Exercise:
Find each line below that includes "Daily", then copy it.

Records supplied:
● ● ● ● ●

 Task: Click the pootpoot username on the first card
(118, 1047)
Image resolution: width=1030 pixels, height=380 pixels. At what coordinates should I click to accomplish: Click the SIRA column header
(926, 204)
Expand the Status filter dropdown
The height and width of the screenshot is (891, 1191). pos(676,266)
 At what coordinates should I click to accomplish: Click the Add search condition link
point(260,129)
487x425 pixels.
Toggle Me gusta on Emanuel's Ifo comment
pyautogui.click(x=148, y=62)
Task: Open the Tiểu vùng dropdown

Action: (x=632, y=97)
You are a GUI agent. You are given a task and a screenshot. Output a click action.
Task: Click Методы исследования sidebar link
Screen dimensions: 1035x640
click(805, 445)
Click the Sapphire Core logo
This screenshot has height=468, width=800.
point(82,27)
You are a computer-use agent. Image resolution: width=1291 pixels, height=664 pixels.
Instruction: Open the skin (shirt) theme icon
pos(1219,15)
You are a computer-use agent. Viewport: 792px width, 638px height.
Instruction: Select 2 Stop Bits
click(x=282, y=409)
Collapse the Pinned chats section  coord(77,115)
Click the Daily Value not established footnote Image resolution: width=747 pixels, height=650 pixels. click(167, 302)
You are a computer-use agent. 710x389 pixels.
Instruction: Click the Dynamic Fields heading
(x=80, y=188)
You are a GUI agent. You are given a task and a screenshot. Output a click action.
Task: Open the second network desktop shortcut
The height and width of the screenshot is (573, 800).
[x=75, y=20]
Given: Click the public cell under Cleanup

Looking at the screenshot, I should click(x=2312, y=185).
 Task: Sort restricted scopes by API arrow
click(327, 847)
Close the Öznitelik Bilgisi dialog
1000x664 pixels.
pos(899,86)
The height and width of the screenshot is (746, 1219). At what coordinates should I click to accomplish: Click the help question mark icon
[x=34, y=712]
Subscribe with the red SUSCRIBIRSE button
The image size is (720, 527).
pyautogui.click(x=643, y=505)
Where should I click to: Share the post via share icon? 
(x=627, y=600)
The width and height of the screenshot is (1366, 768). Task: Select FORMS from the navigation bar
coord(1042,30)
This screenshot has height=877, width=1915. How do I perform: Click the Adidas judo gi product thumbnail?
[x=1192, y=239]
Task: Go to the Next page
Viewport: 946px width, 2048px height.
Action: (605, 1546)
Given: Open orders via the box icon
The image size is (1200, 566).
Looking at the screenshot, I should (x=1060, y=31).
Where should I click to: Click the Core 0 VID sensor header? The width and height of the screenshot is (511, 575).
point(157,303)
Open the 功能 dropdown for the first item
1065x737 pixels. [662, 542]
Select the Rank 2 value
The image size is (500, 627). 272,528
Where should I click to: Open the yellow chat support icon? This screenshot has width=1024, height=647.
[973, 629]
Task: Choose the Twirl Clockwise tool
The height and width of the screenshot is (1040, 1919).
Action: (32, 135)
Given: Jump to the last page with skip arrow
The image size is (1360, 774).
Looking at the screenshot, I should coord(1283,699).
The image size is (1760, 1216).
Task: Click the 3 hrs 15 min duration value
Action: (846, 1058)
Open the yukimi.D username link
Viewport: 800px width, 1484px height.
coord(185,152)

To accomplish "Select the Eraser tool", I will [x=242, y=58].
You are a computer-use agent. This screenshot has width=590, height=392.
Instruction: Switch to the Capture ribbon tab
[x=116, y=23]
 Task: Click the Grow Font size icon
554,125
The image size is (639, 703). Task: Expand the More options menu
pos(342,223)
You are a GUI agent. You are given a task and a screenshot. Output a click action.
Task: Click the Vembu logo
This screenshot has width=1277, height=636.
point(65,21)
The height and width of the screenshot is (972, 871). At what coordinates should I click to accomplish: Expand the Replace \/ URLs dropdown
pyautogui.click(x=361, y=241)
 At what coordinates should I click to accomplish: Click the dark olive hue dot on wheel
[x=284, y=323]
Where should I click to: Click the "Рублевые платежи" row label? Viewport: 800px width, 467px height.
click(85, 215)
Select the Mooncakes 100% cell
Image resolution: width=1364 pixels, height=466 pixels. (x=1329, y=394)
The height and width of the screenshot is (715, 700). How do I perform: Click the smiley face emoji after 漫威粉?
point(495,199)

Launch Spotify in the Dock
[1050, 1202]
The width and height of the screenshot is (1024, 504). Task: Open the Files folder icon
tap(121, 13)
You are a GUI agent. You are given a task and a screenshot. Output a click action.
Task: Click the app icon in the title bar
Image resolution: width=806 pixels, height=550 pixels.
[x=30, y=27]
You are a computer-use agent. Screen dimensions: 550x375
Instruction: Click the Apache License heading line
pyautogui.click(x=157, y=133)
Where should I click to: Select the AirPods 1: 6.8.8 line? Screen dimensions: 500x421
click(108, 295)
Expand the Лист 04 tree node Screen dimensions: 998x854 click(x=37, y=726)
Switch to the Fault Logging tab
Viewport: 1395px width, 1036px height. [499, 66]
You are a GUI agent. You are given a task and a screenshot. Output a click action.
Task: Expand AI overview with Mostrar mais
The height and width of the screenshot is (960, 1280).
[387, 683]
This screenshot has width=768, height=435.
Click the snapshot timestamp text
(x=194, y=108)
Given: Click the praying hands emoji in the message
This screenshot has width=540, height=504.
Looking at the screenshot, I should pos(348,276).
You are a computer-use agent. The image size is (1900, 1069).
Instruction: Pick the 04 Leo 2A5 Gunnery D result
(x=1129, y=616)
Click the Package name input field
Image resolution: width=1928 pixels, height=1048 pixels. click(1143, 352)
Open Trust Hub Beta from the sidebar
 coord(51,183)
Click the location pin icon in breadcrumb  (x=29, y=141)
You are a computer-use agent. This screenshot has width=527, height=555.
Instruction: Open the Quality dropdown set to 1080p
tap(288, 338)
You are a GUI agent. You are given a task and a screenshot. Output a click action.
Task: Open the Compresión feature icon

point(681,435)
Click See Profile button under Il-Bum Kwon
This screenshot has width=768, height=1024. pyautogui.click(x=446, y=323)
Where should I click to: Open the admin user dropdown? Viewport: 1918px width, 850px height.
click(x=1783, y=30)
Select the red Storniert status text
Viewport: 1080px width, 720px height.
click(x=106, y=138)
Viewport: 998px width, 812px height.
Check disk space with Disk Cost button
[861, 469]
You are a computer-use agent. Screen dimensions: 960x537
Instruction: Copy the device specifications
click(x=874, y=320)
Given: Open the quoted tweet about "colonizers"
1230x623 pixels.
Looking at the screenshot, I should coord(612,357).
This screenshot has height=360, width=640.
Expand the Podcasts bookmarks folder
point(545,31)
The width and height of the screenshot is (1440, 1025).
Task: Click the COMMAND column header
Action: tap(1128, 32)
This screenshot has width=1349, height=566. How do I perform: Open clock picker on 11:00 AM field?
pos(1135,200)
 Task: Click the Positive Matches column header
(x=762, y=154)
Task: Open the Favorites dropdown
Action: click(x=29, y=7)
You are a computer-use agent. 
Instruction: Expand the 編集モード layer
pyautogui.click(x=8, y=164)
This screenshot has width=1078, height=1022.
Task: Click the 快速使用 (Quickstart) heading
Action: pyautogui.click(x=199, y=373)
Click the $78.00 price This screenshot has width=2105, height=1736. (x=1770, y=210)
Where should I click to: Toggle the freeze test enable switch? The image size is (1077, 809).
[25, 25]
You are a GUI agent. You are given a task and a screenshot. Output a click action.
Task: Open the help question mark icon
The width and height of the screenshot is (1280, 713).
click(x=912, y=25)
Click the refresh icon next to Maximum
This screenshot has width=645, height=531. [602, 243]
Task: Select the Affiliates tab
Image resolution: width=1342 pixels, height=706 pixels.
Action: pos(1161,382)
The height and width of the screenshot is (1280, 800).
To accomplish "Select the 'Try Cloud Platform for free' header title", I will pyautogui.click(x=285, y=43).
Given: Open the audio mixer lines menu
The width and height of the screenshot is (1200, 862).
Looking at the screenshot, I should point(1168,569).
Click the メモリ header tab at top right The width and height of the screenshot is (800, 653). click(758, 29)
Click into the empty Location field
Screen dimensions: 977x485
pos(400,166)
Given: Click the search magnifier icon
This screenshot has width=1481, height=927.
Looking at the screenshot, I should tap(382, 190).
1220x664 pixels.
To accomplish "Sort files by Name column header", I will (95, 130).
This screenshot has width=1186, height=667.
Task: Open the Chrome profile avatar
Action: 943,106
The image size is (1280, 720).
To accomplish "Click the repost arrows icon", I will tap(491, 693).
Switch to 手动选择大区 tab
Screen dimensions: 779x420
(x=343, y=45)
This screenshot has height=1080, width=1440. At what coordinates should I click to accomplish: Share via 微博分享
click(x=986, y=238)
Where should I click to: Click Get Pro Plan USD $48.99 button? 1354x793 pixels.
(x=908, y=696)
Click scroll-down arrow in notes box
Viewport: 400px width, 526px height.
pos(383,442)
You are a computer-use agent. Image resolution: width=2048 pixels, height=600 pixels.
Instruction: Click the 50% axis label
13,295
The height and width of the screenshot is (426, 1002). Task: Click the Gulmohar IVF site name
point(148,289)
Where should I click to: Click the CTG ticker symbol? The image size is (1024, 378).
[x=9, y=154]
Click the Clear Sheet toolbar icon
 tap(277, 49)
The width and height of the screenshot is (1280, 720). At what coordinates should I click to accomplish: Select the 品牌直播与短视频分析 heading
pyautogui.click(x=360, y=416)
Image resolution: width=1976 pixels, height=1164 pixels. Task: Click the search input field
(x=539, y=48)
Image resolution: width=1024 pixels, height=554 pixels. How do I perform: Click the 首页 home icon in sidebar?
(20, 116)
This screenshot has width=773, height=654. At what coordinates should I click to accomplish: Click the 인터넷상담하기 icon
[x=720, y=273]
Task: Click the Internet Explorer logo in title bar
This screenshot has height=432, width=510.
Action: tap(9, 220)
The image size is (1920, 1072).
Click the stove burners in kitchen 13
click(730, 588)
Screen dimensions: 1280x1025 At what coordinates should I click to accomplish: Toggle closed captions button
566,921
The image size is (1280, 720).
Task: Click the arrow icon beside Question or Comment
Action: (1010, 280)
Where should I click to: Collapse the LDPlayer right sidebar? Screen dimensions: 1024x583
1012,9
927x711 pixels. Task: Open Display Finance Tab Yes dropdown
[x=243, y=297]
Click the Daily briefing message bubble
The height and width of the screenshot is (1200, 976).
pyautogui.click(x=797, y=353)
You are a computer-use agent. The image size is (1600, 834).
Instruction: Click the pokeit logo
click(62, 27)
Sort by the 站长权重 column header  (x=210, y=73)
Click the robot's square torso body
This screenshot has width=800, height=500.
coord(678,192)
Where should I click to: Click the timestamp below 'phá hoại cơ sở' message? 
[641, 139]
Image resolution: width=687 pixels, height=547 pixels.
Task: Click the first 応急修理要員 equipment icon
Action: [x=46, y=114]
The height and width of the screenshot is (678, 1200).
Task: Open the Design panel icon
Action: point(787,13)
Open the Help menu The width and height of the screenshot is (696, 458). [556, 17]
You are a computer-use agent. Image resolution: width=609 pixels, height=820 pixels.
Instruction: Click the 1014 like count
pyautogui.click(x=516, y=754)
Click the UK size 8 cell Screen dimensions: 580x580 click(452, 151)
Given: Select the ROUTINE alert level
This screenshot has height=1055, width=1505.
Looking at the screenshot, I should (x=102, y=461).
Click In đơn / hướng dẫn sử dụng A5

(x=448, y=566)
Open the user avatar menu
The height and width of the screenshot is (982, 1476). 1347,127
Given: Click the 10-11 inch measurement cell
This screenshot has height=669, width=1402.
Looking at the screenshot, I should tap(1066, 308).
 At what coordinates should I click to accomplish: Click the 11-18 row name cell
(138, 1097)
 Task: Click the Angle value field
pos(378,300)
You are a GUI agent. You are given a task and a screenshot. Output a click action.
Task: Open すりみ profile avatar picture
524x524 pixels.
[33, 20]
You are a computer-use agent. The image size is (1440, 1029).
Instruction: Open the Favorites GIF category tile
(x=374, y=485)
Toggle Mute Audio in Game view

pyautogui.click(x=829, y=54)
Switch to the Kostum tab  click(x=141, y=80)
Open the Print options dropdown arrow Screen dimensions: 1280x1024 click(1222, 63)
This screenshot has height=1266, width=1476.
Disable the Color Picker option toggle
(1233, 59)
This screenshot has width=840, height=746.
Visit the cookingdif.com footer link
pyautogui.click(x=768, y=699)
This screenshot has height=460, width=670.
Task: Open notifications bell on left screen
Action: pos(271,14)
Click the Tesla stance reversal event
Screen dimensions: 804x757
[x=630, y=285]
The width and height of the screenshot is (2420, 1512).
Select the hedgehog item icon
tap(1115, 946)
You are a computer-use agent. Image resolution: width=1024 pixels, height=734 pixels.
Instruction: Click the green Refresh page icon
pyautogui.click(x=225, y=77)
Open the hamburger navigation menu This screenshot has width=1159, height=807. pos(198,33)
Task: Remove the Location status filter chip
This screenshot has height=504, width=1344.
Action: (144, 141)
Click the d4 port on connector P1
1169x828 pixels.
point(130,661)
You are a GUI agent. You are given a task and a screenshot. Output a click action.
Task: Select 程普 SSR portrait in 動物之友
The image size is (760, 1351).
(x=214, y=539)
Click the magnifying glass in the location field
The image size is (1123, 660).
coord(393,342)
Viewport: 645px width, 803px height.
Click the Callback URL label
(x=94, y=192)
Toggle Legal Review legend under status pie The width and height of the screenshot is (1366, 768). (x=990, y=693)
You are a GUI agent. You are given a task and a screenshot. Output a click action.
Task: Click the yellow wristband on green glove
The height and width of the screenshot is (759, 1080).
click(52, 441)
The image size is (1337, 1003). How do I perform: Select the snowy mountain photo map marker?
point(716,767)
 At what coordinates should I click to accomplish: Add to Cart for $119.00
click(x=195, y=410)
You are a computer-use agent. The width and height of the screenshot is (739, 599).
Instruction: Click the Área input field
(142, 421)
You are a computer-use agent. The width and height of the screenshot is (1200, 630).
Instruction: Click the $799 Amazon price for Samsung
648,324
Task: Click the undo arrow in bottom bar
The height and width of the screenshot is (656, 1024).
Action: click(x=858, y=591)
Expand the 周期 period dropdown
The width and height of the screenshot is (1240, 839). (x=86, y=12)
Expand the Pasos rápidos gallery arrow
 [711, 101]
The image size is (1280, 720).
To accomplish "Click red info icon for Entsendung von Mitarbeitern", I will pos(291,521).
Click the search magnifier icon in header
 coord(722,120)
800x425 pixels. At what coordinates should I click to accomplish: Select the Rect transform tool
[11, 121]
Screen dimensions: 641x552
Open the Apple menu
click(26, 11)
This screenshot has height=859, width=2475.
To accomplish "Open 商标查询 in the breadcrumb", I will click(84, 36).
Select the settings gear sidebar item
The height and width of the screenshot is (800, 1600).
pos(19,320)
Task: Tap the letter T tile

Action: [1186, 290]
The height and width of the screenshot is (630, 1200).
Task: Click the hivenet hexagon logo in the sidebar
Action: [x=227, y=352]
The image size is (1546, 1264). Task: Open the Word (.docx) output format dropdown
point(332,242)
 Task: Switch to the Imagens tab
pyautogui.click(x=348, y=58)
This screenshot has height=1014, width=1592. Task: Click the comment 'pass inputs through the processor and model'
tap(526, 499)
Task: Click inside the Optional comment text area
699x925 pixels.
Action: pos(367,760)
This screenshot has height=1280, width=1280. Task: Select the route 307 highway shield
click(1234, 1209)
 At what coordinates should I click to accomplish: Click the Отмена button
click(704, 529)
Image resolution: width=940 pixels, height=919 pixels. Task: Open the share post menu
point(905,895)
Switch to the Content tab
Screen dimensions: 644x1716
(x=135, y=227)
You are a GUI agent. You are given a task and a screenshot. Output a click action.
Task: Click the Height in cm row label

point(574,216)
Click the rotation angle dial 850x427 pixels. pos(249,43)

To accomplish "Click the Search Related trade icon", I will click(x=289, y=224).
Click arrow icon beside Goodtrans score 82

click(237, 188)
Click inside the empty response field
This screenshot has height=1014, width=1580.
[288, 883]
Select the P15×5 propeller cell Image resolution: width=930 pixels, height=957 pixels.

● ● ● ● ●

Response for this exercise:
Click the Daily Value not established footnote Image resolution: width=747 pixels, height=650 pixels. click(167, 302)
Click the Daily briefing message bubble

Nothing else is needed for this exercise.